* **WHAT THE TASK REQUIRES**
Would you write out the entries that follow word for word, omitting any images?
····················
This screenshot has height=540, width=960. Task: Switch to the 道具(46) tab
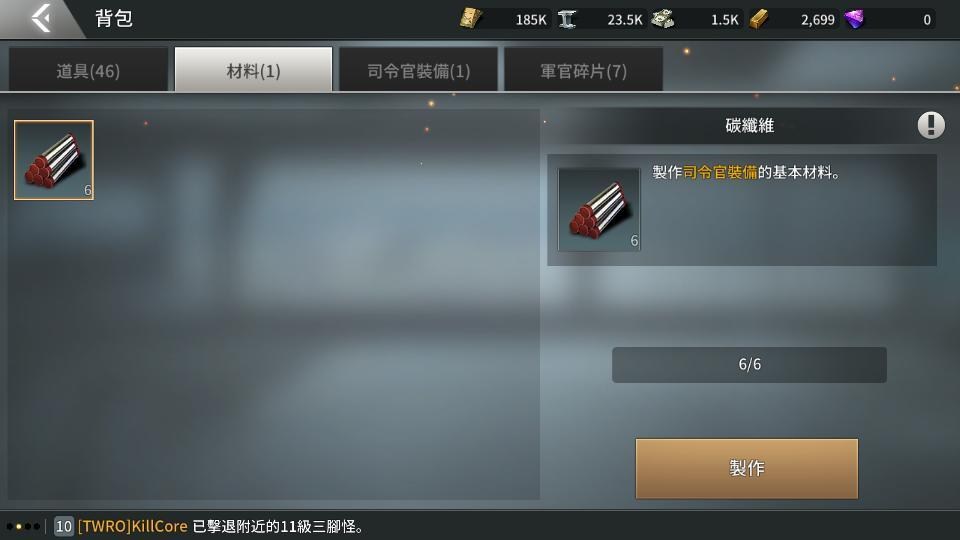[x=88, y=70]
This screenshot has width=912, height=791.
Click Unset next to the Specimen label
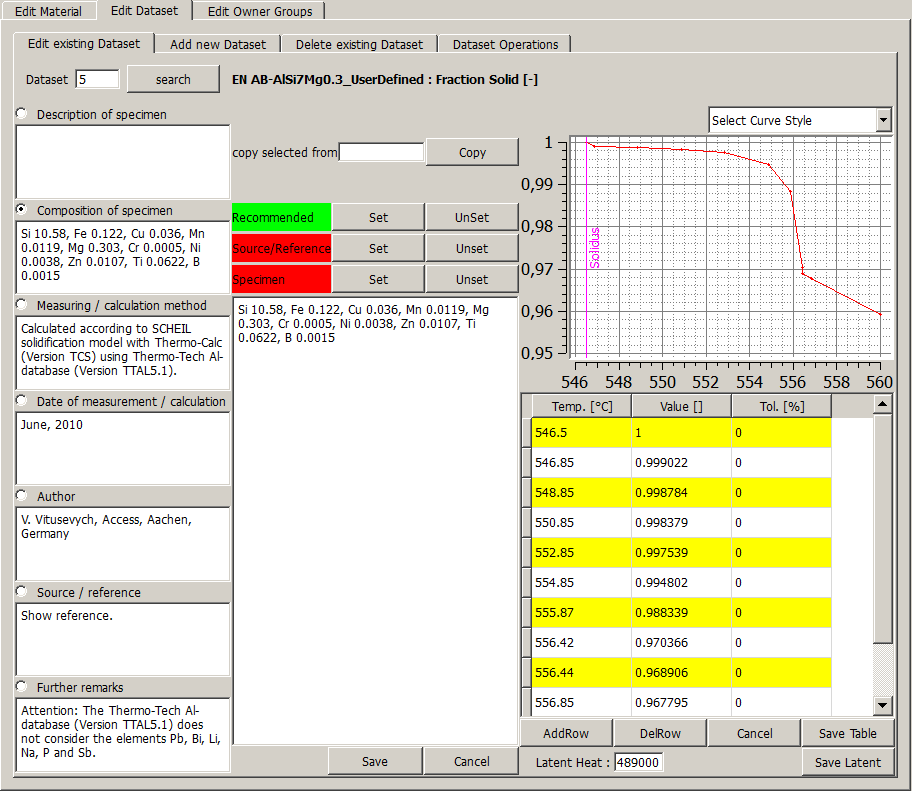point(472,279)
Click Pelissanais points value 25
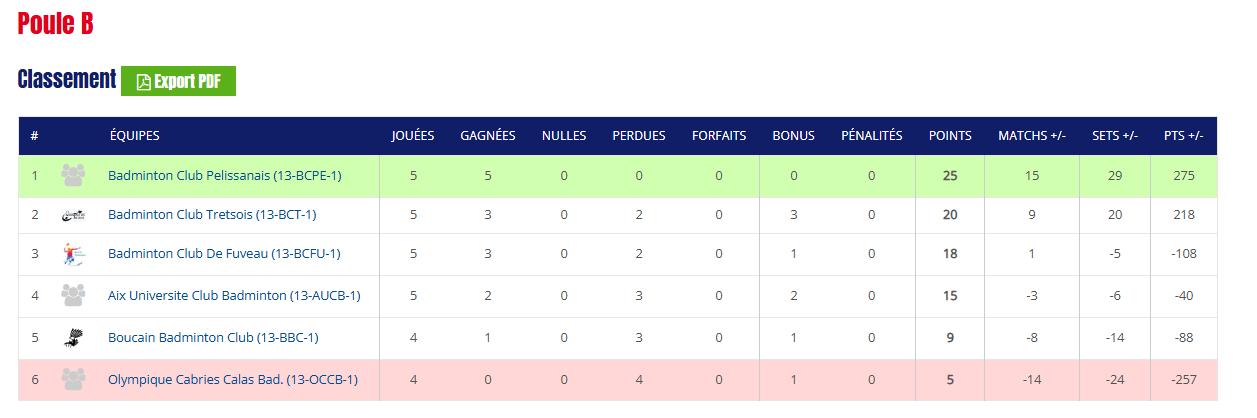 coord(950,176)
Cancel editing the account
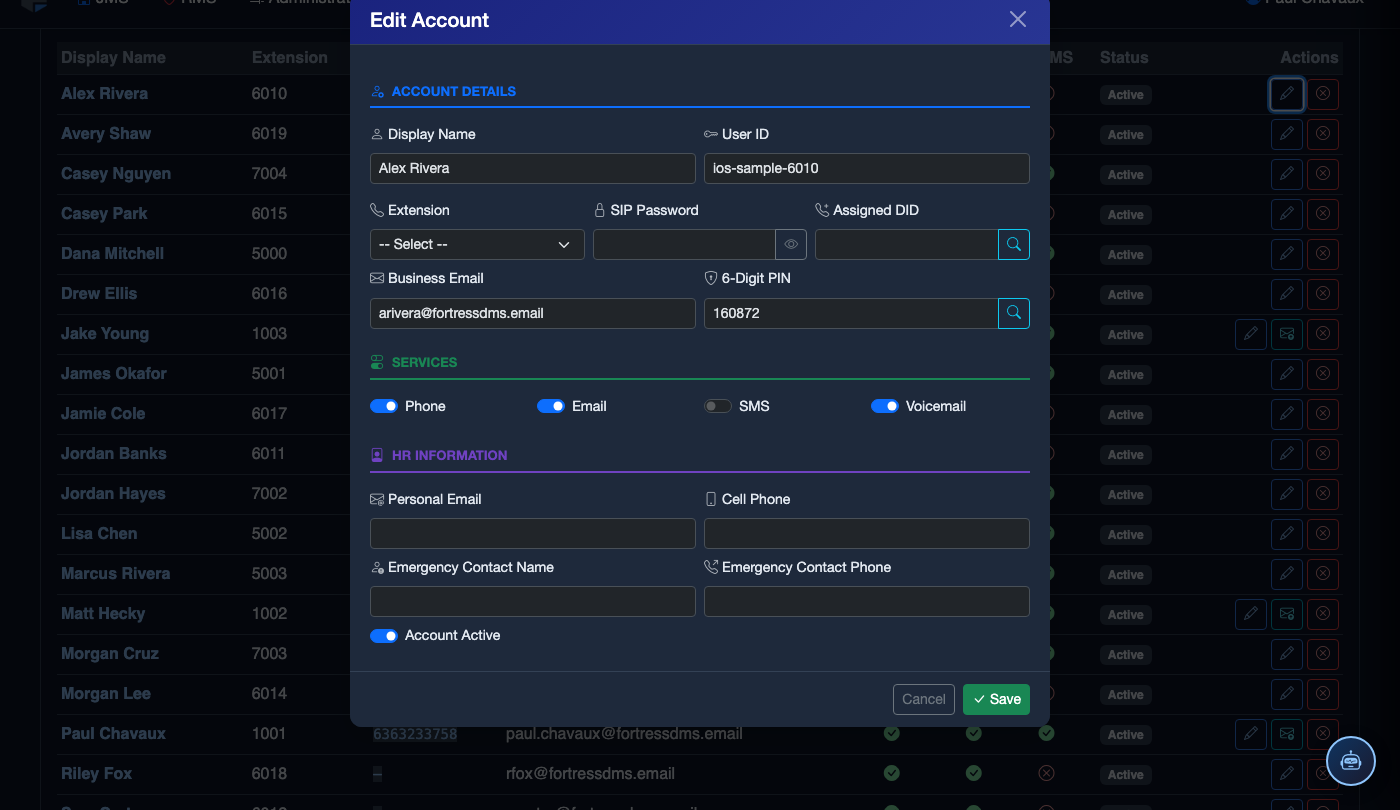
····················
* **EXERCISE RESULT**
This screenshot has height=540, width=960. Task: Switch to the 道具(46) tab
[x=88, y=70]
This screenshot has width=912, height=791.
Click Unset next to the Specimen label
point(472,279)
Click Pelissanais points value 25
 coord(950,176)
Cancel editing the account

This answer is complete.